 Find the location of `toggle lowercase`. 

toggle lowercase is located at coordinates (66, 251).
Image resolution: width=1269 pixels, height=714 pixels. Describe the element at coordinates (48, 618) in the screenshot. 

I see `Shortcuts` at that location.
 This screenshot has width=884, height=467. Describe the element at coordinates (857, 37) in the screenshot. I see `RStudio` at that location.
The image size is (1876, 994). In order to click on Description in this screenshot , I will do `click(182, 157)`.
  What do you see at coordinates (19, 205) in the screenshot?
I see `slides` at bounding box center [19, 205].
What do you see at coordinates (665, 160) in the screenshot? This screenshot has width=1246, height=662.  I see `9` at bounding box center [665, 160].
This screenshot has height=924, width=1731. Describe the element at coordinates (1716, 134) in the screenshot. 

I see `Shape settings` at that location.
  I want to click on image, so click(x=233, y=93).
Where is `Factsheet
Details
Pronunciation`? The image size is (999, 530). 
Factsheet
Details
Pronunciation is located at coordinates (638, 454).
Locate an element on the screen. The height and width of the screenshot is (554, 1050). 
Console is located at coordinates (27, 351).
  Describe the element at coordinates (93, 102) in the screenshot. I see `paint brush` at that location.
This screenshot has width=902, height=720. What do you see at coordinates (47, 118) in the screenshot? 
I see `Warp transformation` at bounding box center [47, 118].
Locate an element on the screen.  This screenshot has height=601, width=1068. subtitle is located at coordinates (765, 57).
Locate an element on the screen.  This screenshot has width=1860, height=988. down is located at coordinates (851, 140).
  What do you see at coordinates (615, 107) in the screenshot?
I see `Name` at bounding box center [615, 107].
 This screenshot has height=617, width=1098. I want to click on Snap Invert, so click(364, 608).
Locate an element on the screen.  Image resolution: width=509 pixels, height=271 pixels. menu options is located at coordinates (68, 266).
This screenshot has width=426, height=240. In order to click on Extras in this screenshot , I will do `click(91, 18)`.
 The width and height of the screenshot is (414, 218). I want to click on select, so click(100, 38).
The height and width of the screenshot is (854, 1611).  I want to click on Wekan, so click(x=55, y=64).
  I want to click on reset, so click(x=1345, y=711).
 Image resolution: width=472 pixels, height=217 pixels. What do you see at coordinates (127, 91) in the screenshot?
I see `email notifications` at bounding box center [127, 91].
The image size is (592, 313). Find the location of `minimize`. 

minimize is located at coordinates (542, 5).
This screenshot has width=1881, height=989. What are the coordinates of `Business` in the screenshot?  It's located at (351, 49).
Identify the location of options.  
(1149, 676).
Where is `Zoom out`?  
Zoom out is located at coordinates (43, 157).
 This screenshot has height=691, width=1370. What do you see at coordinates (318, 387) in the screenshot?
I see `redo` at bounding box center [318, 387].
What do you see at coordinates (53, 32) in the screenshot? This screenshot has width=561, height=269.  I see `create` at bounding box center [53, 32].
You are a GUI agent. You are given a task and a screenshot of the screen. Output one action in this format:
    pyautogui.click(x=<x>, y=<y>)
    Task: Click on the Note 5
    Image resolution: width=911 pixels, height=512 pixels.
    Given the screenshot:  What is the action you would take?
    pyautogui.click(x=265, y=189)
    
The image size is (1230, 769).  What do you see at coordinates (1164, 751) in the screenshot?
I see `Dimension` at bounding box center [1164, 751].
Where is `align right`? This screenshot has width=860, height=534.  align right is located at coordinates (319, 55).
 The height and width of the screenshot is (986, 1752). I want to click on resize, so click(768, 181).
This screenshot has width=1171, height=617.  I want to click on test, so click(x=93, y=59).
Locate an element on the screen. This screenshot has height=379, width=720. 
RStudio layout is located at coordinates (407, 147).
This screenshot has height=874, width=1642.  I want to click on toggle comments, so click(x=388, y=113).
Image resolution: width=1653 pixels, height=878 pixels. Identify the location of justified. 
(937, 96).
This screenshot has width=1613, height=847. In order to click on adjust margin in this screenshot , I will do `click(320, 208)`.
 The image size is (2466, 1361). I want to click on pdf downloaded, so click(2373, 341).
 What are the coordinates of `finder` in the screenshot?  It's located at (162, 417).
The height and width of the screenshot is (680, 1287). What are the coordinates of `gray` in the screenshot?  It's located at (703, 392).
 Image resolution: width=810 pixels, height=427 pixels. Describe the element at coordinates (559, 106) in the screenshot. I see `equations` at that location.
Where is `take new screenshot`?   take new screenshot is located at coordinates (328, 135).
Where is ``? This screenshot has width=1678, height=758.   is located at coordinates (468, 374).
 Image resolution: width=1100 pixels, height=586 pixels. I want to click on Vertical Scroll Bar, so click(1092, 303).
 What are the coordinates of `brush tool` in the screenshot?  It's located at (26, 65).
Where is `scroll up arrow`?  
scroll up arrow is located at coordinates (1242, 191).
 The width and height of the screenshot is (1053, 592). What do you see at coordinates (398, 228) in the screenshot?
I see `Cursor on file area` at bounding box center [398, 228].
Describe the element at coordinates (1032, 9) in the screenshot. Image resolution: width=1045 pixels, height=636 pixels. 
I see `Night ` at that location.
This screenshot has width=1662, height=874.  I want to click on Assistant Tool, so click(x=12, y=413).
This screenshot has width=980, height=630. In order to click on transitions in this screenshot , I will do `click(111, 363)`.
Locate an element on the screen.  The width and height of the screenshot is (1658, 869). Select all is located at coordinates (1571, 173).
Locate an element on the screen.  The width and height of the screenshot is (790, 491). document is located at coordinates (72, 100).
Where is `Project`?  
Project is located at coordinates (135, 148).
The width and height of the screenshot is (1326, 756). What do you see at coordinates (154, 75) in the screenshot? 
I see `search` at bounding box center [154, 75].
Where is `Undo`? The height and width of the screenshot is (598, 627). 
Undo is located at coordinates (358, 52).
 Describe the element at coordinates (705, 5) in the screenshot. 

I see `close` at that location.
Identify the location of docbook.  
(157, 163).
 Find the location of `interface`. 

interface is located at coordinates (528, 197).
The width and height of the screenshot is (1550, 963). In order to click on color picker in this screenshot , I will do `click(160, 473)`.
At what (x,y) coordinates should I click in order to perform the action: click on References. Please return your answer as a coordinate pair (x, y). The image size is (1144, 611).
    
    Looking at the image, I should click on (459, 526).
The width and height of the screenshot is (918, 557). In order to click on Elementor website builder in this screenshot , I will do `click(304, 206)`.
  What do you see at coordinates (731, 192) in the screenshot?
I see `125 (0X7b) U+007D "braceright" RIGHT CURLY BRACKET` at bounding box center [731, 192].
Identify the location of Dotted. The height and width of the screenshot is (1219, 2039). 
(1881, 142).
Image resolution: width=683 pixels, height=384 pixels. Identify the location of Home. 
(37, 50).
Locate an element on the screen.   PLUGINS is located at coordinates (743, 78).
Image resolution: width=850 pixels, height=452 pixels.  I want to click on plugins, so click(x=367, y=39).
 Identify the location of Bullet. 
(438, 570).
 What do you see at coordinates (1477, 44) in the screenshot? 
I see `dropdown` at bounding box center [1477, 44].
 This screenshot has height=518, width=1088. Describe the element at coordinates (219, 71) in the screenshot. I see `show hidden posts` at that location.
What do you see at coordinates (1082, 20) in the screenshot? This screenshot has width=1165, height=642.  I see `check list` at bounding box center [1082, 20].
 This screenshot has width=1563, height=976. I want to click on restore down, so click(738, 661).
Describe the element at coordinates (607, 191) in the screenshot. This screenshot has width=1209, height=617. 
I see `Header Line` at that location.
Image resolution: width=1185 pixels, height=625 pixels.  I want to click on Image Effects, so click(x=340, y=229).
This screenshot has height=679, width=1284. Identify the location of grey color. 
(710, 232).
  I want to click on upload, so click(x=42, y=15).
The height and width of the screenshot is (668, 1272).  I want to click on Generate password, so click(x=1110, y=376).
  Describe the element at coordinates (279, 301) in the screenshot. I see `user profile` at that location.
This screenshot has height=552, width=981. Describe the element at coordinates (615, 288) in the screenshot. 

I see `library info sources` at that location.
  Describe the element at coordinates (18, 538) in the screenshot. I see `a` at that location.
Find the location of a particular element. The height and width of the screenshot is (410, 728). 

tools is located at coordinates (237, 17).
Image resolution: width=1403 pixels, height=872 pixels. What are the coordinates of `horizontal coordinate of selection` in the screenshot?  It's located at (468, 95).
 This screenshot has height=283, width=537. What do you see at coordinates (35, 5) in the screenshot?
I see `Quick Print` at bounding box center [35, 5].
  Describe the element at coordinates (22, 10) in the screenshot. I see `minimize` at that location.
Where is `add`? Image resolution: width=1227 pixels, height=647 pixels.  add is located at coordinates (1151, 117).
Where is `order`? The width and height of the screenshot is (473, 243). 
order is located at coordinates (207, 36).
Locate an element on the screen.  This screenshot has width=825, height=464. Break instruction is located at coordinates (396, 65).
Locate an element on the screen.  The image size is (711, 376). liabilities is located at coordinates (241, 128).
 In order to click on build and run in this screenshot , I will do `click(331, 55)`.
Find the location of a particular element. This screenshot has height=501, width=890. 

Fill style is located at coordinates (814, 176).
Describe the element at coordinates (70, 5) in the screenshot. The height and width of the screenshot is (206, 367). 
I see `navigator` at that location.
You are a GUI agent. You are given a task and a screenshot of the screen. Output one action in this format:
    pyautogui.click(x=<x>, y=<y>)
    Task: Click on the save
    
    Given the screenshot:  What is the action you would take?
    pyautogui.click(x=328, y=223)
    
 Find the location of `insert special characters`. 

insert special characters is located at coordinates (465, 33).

---*---

EXERCISE INSTRUCTIONS: Please copy the items verbatim, starting with the line that contains "Describe the element at coordinates (70, 5)" and continuing through the end of the items.

RESULT OF THIS TASK:
Describe the element at coordinates (70, 5) in the screenshot. The height and width of the screenshot is (206, 367). 
I see `navigator` at that location.
You are a GUI agent. You are given a task and a screenshot of the screen. Output one action in this format:
    pyautogui.click(x=<x>, y=<y>)
    Task: Click on the save
    
    Given the screenshot:  What is the action you would take?
    pyautogui.click(x=328, y=223)
    
 Find the location of `insert special characters`. 

insert special characters is located at coordinates (465, 33).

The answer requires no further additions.